Exercise data —
• • •

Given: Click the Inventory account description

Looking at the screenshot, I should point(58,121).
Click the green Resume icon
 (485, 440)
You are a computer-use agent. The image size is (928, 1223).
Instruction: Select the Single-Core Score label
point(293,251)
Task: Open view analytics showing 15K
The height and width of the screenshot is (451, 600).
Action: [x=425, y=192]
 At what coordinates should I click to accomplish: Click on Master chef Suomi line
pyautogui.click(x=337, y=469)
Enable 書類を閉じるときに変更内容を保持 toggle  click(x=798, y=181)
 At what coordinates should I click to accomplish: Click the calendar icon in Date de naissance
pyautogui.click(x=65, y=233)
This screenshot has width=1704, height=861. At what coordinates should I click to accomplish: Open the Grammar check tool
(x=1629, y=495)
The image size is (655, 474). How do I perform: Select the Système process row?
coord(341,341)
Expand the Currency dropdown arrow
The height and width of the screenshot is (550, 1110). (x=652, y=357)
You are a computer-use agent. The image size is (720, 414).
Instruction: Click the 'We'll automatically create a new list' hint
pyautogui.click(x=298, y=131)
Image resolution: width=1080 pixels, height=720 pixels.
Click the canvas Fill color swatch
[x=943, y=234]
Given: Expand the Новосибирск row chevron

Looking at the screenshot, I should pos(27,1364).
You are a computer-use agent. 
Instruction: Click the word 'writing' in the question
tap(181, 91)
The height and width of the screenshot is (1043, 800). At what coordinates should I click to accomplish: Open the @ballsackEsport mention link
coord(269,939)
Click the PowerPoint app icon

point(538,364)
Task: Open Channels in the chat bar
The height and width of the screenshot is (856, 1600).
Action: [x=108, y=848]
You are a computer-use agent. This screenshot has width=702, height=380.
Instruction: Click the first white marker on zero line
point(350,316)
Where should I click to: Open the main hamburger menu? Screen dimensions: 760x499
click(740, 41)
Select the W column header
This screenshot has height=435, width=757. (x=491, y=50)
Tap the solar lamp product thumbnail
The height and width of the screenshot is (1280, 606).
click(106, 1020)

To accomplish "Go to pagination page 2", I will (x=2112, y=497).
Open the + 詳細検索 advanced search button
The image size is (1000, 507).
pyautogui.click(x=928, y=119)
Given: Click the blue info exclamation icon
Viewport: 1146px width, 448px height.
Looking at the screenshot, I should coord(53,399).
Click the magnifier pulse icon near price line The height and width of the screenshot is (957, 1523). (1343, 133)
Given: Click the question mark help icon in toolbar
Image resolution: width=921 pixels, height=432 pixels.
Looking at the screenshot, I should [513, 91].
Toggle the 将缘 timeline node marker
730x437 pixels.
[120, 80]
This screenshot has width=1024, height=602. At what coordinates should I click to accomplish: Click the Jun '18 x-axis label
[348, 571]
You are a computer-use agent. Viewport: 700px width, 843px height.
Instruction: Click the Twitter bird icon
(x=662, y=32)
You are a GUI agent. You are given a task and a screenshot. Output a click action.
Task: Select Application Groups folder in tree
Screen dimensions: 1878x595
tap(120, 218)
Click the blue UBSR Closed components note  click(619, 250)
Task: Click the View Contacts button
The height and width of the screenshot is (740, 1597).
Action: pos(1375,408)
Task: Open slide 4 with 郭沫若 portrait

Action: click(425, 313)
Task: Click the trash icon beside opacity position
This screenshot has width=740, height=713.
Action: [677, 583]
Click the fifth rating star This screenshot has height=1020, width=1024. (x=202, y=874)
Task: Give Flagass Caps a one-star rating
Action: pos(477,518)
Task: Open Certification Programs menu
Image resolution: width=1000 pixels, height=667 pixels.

• • •

Task details — Scan the listing for the string "agent", then copy every line where it appears.

Output for this exercise —
You are a computer-use agent. The image size is (928, 1223).
You are a computer-use agent. The image size is (720, 414).
You are a computer-use agent. 
You are a computer-use agent. This screenshot has width=702, height=380.
You are a computer-use agent. Viewport: 700px width, 843px height.
You are a GUI agent. You are given a task and a screenshot. Output a click action.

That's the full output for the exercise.